7 min read

The cloud and small business.  Generally speaking, it’s a match made in heaven.

But as more and more small business technology dollars have moved toward the cloud (or considered moving toward the cloud), more and more information has been produced about this major transformation in business practices.

And that has produced an environment that can be confusing.

In this article, we’ll look at some of the more frequent claims and decide whether they’re fact or fiction.


The Cloud and Small Business: Facts and Fictions

1. The ‘cloud’ is just a marketing buzzword and a short-term fad.

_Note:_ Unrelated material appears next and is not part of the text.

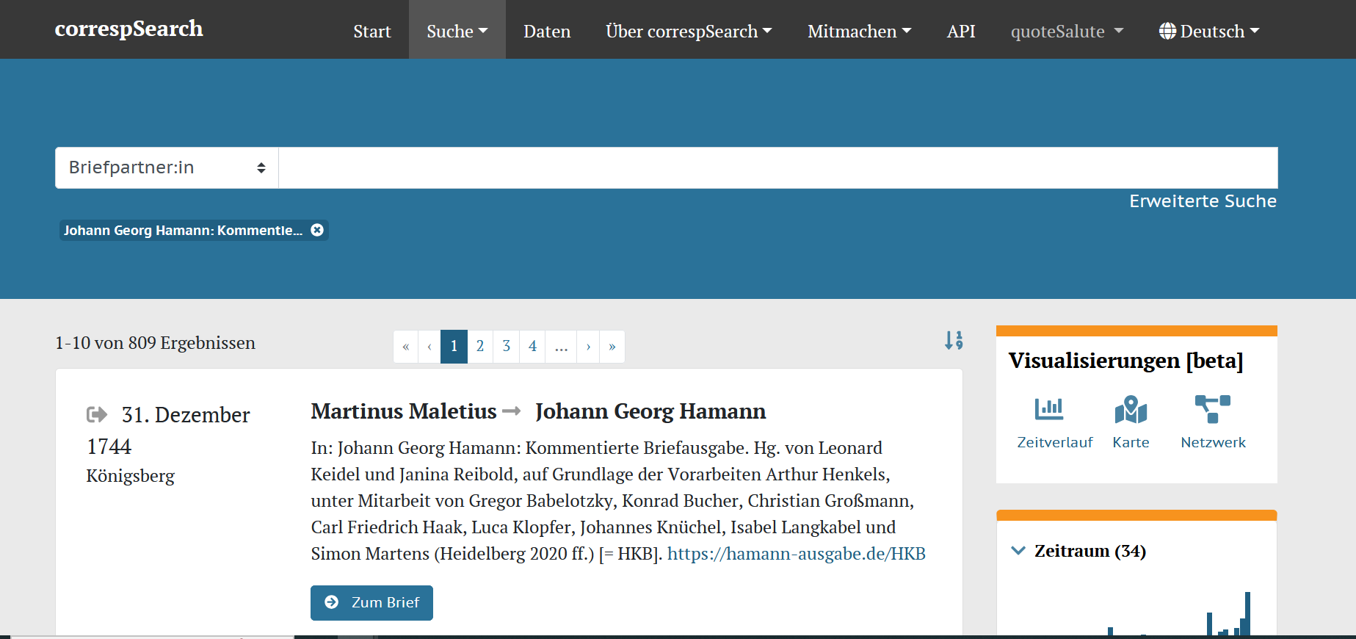The height and width of the screenshot is (639, 1356).
Task: Go to the last results page
Action: pyautogui.click(x=612, y=347)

It is undoubtedly true that the term ‘cloud’ is a marketing term that encompasses several distinct parts and that the term ‘cloud’ gets used casually and imprecisely.

Further, sometimes the time frames that people ascribe to changes driven by the cloud are shorter than what actually occurs in reality.

Even conceding the above points, we’re still forced to acknowledge that the move to the cloud is a fundamental transformation affecting how business is conducted in both Fortune 50 companies and small businesses.

There are a few big facts we can look at to dispel the notion that the cloud is a short-term fad.

The first is the level of capital commitment the largest and most shrewd technology companies in the world are continuing to make toward the cloud today.  Microsoft, Amazon, Google and Oracle are investing billions of dollars in building massive data centers around the world to house cloud computing servers.

These types of infrastructure build-outs (and corporate strategy changes) don’t get made on whims.  Cloud computing is a long-term shift in how business data is stored and accessed.

Gartner predicts the worldwide public cloud services market will grow 18% in 2017 to $246.8B, up from $209.2B in 2016.

Secondly, cloud computing is not really new.  Some of the earliest cloud-focused technology companies started in the 1990s–before the dot com bust.  These large cloud companies are not new upstarts–they’re large, seasoned corporations whose business models Wall Street is beginning to understand and value significantly.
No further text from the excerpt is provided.